# Document excerpt start

I looked it up. Looks pretty good. Thanks.


----------



## biggeazy-e (Feb 6, 2003)

> _Originally posted by concrete_@Nov 7 2005, 06:47 PM~4157909
> *I looked it up. Looks pretty good. Thanks.
> *


how much does that stuff go for??

i'd like to try it out.. i hear a lot of good about it...


----------



## SWITCHCRAFT (Jan 13, 2002)

alright i need to chime in here a bit............


i KNOW FOR A FACT people will not agree with me..............

but here is a BACKYARD fix that i do when i can't get the garage :biggrin: 







my tools are.........


7 inch grinder with a special attached pad for an 40 and 80 grit discs

an electric drill with a special pad and a wire wheel

an electric palm sander

a small hand block

body filler

spot putty

spray on rust converter

2 gallon compressor (small)

$3 can of high build





this is what works for me, i have been doing it this way BEFORE i had any air......

it is total backyard.......



now i know ALOT of people will tell you spray can primer is no good but i have witnessed it through 3 winters (3 years) on a fender i sprayed 3 good coats of $3 high build primer........NO RUST for 3 years strong......

# Document excerpt end

• Exercise objective:
Continue the forum thread on backyard rust repair from the point where it stops. The items after the forum thread on backyard rust repair aren't needed.

# Information given start

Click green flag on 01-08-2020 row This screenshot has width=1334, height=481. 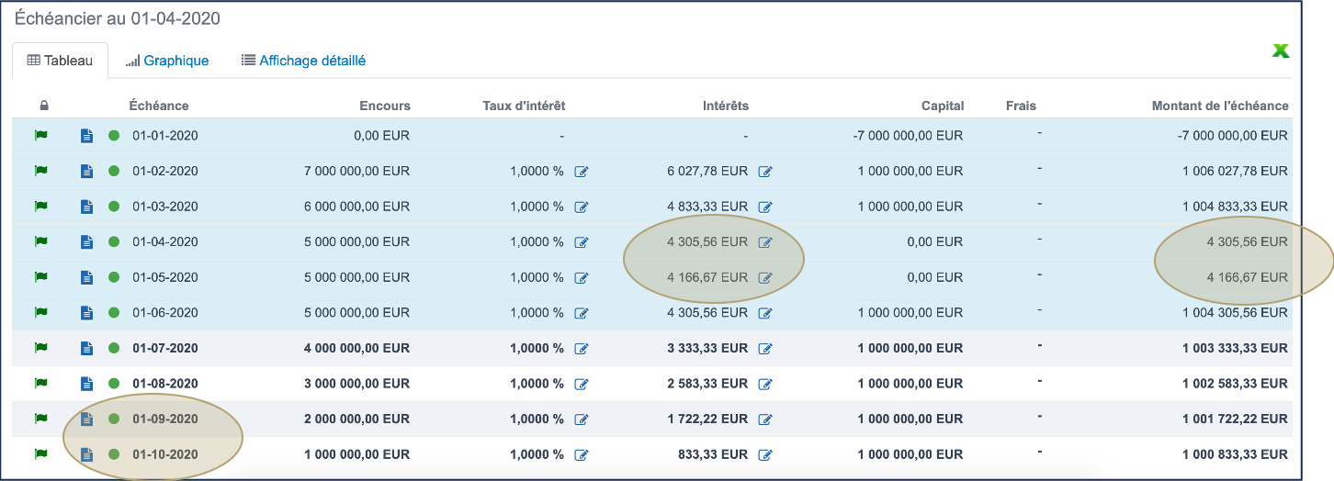tap(40, 384)
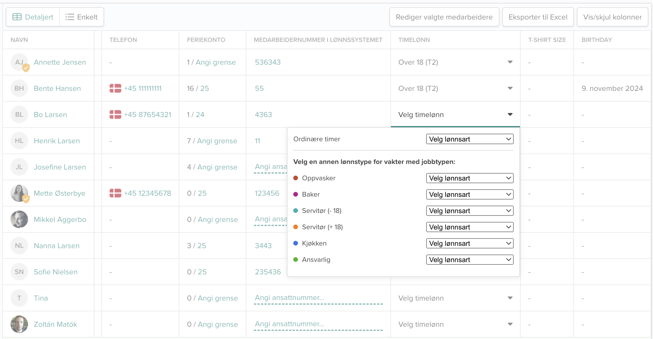Expand timelønn dropdown for Annette Jensen
The height and width of the screenshot is (339, 653).
(510, 62)
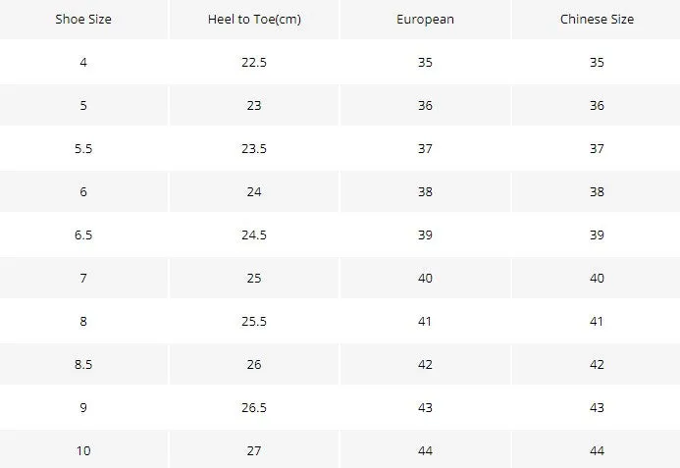Click the Chinese Size column header

(597, 19)
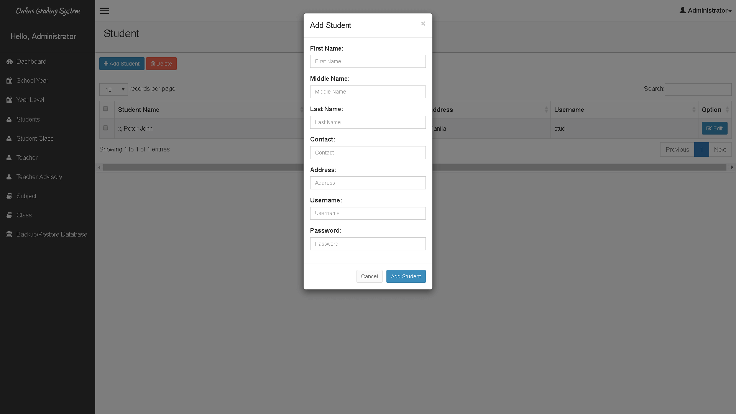Expand the Administrator account menu
The height and width of the screenshot is (414, 736).
click(706, 11)
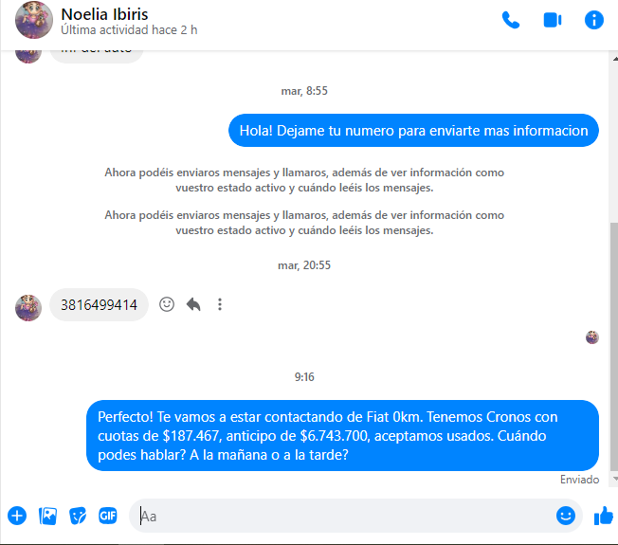Click Noelia Ibiris name in header
The image size is (618, 545).
point(104,14)
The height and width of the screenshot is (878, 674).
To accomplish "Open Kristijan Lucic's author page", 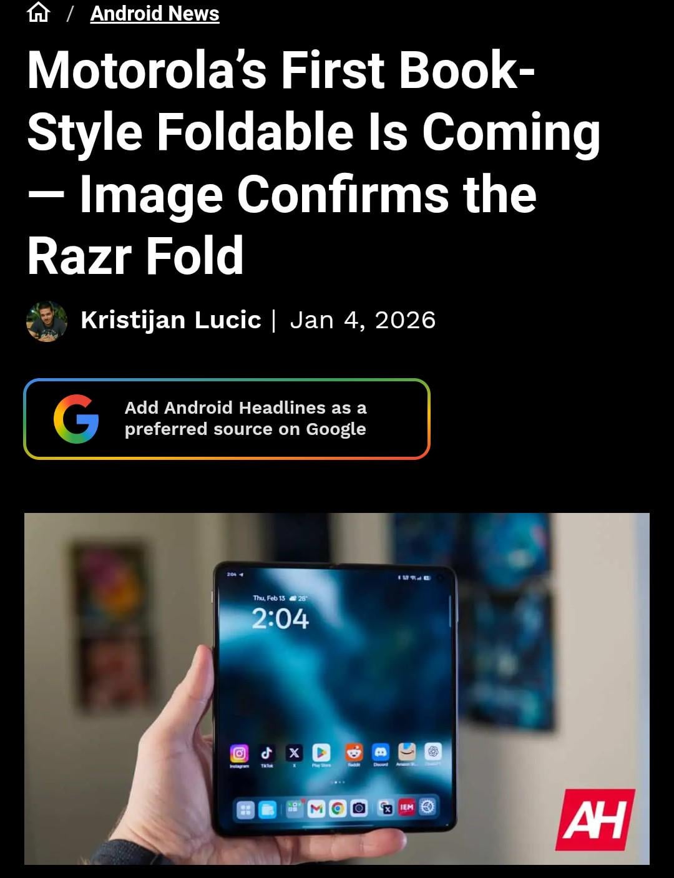I will (170, 320).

# Information given end

• Final result:
----------



## japSW20 (Jan 13, 2005)

> _Originally posted by SWITCHCRAFT_@Nov 9 2005, 01:32 AM~4169208
> *alright i need to chime in here a bit............
> i KNOW FOR A FACT people will not agree with me..............
> 
> ...


whats the body filler for? i hope you dont mean slap it over it like its all good,and yes ive used the spray can etching primer and its pretty good


----------



## SWITCHCRAFT (Jan 13, 2002)

chill out bro like i said this works for me.........


all the materials i listed there WILL BE used and NO RUST will return........


i have been doing this before i had air compressors so i know it works............


by the way i said high build not etching primer.......


----------



## japSW20 (Jan 13, 2005)

> _Originally posted by SWITCHCRAFT_@Nov 9 2005, 11:25 AM~4171341
> *chill out bro like i said this works for me.........
> all the materials i listed there WILL BE used and NO RUST will return........
> i have been doing this before i had air compressors so i know it works............
> ...


im sorry but filling in wholes with body filler is the smae as putting duct tape over it.and i suggest a epoxy or etching primer over the cured metal


----------



## SWITCHCRAFT (Jan 13, 2002)

holes.........


let me clarify........



for holes i would replace the metal..........then use marglass then body filelr.then epoxy.........




there are so many ways to skin a cat......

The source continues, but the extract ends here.